Associazione Sportiva Dilettantistica Football Club Matese, commonly referred to as F.C. Matese (/it/; also stylised as FC Matese), is a football club based in Sepicciano, a frazione of Piedimonte Matese, in Campania, Southern Italy. The club competes in the Molise division of the Eccellenza, the fifth tier of the Italian football league system, following relegation from Serie D in the 2023–24 season.

== History ==

=== A History of Sport in Piedimonte Matese (Piedimonte d'Alife) ===
Sport in the modern era in Piedimonte Matese (known until 1970 as Piedimonte d'Alife) traces its roots back to Pro Piedimonte, a multi-sports club founded in 1928. Football was one of three sports practised by the club, alongside running and tug-of-war. The club’s first president was Erminio Tedesco. Spanning four decades, Pro Piedimonte remained active well into the 1960s.

== Founding of A.S.D. Football Club Matese ==
F.C. Matese was founded on the morning of 6 June 2020 from the merger of Eccellenza clubs A.S.D. Comprensorio Vairano (from Vairano Patenora) and A.S.D. Tre Pini Matese (from Piedimonte Matese). The team's name, Football Club Matese, is often shortened to F.C. Matese and is sometimes written as FC Matese. The new team was admitted to Serie D for the 2020–21 season, retaining the "Matese" part of its club name and making no acknowledgement of Comprensorio Vairano. Stadio Pasqualino Ferrante, formerly home to both Tre Pini Matese and fellow club F.W.P. Matese, was chosen as F.C. Matese's home venue.

=== Serie D ===

==== Inaugural campaign: 2020–21 season ====
F.C. Matese's first-ever league fixture was an away match at Olympia Agnonese on 27 September 2020. The visitors were off to a flying start when Portuguese forward Leonardo Abreu scored to break the deadlock after six minutes. Corrado Urbano's side took a commanding three-goal lead before the half-hour mark, scoring twice in the space of two minutes, with goals from Italian forward Antonio Negro, and Leo Abreu volleyed home his second to make it 0–3 at half-time. Italian midfielder Manél Minicucci netted F.C. Matese's fourth after 78 minutes to claim the club's first-ever win in Serie D. Following the club's comprehensive 0–4 away victory over Olympia Agnonese, F.C. Matese would lose their next two matches against Atletico Terme Fiuggi (2–3) and Montegiorgio Calcio (2–0), respectively. After a two-game losing streak, the club managed a 0–0 draw with Aprilia. Corrado Urbano's side then suffered a succession of defeats, losing 4–0 away to Città di Campobasso, 1–3 at home to Castelfidardo, 1–2 at home versus Castelnuovo Vomano, and 3–1 away to Cynthialbalonga. F.C. Matese returned to winning ways with a first home victory and only their second of the season, coming in a 3–0 win over Vastese at Stadio Pasqualino Ferrante, ending their four-game losing streak. However, the team's winning run lasted just one match, as F.C. Matese fell to a 3–1 away defeat against Notaresco. After ten matches, F.C. Matese had recorded two wins, one draw and six defeats, giving them just 7 points, leaving them in the bottom half of the table. However, a change in fortunes saw the club approach the midway point of the season in a steady position with 18 points, following three successive wins, two draws and one defeat, taking their tally to five wins, three draws, and eight losses for the first half of the season. F.C. Matese built upon their mid-season form, managing a 0–0 home draw against Rieti, a second win over Olympia Agnonese, and their first victory against Atletico Terme Fiuggi.
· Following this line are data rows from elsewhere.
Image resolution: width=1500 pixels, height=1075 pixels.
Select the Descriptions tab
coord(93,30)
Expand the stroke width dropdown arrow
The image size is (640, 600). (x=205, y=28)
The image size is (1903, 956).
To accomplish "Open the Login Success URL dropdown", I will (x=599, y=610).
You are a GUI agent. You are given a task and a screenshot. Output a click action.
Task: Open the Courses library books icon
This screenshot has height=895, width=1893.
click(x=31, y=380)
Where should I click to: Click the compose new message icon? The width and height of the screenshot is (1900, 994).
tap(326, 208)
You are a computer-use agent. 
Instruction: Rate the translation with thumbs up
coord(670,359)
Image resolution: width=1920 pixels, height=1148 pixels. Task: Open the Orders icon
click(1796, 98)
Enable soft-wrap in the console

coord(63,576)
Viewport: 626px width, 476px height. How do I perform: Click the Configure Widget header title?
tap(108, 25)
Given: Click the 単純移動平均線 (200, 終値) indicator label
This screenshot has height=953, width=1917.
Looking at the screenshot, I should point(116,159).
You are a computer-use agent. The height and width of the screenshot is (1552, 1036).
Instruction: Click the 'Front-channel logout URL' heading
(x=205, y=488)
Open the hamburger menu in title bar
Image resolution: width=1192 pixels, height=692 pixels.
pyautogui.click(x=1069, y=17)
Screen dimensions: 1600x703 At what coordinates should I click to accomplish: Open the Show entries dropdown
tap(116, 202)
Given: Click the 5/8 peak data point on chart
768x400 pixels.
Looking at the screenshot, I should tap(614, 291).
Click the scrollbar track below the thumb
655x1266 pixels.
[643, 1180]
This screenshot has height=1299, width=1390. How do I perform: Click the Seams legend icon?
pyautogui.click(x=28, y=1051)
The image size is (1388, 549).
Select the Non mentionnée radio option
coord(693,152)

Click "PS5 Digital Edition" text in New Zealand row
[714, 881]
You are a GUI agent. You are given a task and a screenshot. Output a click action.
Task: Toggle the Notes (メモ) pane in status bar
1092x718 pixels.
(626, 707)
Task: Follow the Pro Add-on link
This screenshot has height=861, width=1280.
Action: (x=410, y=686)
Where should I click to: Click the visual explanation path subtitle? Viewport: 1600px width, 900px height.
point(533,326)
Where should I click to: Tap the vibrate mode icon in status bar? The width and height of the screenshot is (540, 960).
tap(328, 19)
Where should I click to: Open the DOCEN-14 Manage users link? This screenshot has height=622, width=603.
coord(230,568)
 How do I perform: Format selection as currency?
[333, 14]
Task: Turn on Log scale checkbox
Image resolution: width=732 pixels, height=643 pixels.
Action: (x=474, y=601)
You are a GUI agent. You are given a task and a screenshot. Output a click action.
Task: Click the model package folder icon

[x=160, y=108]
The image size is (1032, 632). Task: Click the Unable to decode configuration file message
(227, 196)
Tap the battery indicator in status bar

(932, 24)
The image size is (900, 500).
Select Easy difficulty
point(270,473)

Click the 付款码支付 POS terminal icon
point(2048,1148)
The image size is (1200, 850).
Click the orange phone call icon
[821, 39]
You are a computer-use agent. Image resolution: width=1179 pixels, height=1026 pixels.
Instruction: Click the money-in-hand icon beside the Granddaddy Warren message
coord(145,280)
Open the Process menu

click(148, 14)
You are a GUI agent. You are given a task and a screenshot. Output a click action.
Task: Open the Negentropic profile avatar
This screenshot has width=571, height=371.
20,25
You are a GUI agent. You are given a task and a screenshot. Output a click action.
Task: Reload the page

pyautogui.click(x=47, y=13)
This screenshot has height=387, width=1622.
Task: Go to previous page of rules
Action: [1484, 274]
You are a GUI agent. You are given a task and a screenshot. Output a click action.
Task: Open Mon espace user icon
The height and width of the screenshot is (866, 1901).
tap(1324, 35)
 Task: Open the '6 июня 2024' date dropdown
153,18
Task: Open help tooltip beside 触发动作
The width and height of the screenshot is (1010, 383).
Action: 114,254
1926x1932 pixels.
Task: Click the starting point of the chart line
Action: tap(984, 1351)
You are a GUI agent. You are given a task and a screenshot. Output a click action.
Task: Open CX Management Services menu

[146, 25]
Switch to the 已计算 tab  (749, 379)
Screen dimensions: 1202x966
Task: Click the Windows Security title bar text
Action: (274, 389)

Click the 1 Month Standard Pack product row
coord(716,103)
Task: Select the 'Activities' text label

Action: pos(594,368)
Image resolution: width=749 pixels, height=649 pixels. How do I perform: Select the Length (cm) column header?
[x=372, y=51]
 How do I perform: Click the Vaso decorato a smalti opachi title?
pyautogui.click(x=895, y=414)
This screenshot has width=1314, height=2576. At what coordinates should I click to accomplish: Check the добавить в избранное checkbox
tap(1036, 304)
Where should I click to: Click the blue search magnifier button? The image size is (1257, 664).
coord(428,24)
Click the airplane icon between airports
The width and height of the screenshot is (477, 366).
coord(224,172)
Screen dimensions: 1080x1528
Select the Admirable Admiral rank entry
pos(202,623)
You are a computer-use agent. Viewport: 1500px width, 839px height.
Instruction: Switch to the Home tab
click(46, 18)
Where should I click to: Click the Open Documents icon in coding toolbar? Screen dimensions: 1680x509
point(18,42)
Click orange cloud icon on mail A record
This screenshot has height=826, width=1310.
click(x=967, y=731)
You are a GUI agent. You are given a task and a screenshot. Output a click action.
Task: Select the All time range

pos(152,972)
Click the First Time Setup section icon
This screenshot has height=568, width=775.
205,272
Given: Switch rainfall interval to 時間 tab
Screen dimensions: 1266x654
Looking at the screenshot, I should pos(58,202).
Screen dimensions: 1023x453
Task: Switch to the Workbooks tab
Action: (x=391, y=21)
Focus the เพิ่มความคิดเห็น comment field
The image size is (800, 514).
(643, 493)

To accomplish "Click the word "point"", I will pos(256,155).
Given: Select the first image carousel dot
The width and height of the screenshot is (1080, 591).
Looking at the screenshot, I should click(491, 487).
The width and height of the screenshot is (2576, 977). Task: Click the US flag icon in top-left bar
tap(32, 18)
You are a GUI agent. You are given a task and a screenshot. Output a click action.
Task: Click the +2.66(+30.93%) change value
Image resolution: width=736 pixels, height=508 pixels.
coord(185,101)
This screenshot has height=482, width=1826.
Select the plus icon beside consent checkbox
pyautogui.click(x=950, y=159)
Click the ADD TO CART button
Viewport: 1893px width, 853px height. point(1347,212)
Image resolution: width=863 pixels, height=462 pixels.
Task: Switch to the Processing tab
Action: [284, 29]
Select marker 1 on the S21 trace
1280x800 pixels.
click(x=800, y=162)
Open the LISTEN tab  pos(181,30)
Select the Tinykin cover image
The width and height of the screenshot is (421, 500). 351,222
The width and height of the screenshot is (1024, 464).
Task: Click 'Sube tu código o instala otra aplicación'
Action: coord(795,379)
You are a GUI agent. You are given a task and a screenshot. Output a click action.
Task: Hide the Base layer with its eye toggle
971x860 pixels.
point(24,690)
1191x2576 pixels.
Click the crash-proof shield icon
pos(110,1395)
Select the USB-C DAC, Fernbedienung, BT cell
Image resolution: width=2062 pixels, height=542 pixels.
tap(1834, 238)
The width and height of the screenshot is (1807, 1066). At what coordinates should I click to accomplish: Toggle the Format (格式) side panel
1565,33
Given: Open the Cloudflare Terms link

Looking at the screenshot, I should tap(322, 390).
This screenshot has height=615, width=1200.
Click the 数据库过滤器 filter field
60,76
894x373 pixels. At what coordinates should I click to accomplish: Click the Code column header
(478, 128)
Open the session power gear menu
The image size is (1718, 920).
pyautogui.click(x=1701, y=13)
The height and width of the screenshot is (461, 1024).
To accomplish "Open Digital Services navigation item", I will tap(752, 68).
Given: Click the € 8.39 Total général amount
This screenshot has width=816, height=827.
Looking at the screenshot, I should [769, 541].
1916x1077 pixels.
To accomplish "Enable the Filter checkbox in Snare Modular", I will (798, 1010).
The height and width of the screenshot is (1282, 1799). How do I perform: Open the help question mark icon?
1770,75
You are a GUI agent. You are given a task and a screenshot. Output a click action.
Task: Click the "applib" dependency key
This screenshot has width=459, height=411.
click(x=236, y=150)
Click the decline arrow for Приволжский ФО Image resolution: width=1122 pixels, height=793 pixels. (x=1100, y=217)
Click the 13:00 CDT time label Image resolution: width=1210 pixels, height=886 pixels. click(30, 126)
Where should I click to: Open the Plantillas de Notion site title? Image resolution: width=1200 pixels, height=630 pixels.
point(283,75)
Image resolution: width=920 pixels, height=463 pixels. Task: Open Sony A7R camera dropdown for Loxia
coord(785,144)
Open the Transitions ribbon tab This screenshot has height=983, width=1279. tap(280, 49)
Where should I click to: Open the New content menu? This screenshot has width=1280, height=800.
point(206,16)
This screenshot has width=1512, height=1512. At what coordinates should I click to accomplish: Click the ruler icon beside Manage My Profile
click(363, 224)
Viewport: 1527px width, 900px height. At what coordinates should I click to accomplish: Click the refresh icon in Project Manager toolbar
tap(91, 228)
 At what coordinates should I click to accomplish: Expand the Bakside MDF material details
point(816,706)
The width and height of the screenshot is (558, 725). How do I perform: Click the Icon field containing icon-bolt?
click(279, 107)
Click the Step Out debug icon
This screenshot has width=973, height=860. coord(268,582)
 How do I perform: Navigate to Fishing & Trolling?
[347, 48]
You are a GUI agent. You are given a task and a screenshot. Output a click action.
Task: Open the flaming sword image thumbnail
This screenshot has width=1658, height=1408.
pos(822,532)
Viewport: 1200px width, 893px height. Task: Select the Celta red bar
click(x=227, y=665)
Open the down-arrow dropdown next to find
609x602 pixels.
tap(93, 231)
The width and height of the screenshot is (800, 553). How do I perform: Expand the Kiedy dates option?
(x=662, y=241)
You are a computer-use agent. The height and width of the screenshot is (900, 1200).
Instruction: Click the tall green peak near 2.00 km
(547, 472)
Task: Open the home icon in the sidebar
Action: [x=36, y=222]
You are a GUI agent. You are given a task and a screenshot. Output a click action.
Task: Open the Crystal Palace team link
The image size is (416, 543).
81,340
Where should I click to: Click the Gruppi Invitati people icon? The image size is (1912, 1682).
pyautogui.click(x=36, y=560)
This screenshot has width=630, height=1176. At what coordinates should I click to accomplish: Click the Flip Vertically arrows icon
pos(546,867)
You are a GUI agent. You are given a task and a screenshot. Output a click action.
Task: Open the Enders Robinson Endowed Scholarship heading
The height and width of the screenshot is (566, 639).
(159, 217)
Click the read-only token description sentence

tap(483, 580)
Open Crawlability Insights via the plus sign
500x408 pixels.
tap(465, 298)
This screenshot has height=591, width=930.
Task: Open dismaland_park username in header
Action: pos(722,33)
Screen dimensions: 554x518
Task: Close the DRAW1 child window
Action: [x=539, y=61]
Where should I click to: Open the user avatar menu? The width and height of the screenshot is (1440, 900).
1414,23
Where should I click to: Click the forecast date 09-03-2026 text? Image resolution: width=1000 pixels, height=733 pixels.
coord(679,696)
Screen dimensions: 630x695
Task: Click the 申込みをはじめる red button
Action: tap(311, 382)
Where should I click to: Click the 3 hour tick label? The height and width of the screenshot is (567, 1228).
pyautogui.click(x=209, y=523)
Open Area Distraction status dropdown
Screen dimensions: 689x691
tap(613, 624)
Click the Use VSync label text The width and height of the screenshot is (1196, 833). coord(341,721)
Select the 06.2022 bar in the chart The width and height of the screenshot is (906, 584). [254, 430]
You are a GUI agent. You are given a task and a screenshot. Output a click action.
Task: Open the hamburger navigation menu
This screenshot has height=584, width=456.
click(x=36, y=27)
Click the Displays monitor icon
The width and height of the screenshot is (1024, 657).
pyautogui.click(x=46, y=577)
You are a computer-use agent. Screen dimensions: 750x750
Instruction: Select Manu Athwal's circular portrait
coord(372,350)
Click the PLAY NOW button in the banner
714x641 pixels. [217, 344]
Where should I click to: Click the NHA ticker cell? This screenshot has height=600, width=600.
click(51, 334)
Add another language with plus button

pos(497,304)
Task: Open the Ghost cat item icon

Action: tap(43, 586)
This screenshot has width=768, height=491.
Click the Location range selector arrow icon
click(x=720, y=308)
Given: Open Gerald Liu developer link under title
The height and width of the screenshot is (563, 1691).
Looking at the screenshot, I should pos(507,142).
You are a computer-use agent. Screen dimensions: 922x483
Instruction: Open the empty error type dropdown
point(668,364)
==== Promotion play-offs ====
In its inaugural season (2020–21), under the management of Corrado Urbano, F.C. Matese recorded a fifth-place finish in the league, amassing 56 points after 34 games, leaving them tied on points with two other teams: third-placed Pineto and fourth-placed Cynthialbalonga. It meant that F.C. Matese had qualified for the Serie D promotion play-offs. However, as all three sides had finished on the same number of points, the play-off matches were decided on "Head-to-head", with Pineto scoring 6, Cynthialbalonga 5, and Matese 4. Consequently, F.C. Matese were drawn against the second-placed team, Notaresco, with the match being played on 23 June 2021 at Notaresco's Stadio Comunale Vincenzo Savini. After trailing 1–0 at half-time, courtesy of a goal from Notaresco midfielder Mattia Frulla in the 21st minute, the Matesini were reduced to ten men after defender Luigi Setola was sent off for a second yellow card with just under 20 minutes left to play of regulation time. F.C. Matese lost the semi-final 1–0, sending Notaresco through to the play-off final against eventual winners Pineto.

==== 2021–22 season ====
On 7 August 2021, it was announced that F.C. Matese would participate in the 2021–22 edition of the Coppa Italia Serie D, thus making their debut in the competition. Making their debut in the competition, they were handed a home tie against Vastogirardi. Unfortunately for Matese, they would be eliminated in the first round of the Coppa Italia Serie D, losing 1–3.

==== 2022–23 season ====
On 21 August 2022, Matese were drawn away to Barletta in the preliminary round of the competition, losing 1–0.

==== 2023–24 season ====
On 3 September 2023, Matese were drawn away to Real Casalnuovo in the first round of the competition, losing 0–3. The first victory of the season came on matchday 4 at home against Atletico Ascoli, followed by wins against Tivoli and Roma City (formerly Atletico Terme Fiuggi) before away defeats against Alma Juventus Fano and Sora.

== Colours and crest ==
F.C. Matese's colours are green and gold, symbolising both the agricultural fields and the Matese mountains. The club's circular badge features a gold outer band, followed by a thinner white ring and a third green ring, resembling a ring doughnut. These rings encase a white centre depicting the silhouette of a howling wolf standing atop a summit and gazing up at a spherical object. There are also two gold (sometimes white) stars and the Latin inscription "Duc in Altum", which translates to "Put Out Into The Deep", and MCMXXXV (the year 1935), in Roman numerals.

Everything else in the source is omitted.